• _Material to process_
________________________

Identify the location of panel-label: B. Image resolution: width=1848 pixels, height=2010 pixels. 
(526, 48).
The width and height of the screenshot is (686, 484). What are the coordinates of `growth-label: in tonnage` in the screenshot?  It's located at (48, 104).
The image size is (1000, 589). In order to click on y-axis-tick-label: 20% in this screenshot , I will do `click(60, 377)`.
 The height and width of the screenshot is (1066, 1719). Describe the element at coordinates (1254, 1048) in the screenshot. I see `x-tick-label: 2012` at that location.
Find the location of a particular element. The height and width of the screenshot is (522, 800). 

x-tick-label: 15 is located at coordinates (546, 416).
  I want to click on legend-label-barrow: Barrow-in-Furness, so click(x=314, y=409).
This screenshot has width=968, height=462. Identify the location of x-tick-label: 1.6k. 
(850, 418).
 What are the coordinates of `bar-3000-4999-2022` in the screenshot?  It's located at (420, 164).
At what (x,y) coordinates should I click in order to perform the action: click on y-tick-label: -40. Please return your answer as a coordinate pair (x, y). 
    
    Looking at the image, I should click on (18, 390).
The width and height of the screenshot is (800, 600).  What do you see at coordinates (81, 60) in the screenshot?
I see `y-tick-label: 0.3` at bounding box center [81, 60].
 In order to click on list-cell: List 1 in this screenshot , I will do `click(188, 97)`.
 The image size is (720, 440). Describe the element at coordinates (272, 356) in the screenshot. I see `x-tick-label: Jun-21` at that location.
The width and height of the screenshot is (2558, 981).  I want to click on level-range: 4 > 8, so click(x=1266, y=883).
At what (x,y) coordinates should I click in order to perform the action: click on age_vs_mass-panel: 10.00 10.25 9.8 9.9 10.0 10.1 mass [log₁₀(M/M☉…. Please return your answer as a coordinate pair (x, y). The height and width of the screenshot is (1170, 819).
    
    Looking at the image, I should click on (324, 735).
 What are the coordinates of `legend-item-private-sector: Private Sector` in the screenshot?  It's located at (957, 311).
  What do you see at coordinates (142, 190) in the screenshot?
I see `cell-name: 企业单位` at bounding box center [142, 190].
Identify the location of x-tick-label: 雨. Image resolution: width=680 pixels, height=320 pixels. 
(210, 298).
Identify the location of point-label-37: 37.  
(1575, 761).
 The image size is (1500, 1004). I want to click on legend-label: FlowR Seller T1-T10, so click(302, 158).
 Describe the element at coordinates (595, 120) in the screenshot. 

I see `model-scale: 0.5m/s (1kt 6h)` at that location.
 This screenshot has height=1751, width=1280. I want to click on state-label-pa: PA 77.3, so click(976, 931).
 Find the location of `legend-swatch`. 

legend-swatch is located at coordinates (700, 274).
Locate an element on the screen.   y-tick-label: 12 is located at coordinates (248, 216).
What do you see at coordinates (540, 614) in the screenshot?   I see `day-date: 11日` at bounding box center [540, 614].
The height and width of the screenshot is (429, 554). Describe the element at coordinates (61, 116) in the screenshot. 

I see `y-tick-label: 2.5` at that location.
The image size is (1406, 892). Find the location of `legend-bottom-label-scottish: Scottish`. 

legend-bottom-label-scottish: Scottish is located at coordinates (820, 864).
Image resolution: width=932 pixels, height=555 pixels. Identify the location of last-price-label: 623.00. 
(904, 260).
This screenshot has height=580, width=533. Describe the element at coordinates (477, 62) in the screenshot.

________________________

• _About this exercise_
Print everything from the row containing "on y-tick-label: -40." down to the row containing "The width and height of the screenshot is (2558, 981).", both included, reproducing them character for character.

• _Output of the task_
At what (x,y) coordinates should I click in order to perform the action: click on y-tick-label: -40. Please return your answer as a coordinate pair (x, y). 
    
    Looking at the image, I should click on (18, 390).
The width and height of the screenshot is (800, 600).  What do you see at coordinates (81, 60) in the screenshot?
I see `y-tick-label: 0.3` at bounding box center [81, 60].
 In order to click on list-cell: List 1 in this screenshot , I will do `click(188, 97)`.
 The image size is (720, 440). Describe the element at coordinates (272, 356) in the screenshot. I see `x-tick-label: Jun-21` at that location.
The width and height of the screenshot is (2558, 981).  I want to click on level-range: 4 > 8, so click(x=1266, y=883).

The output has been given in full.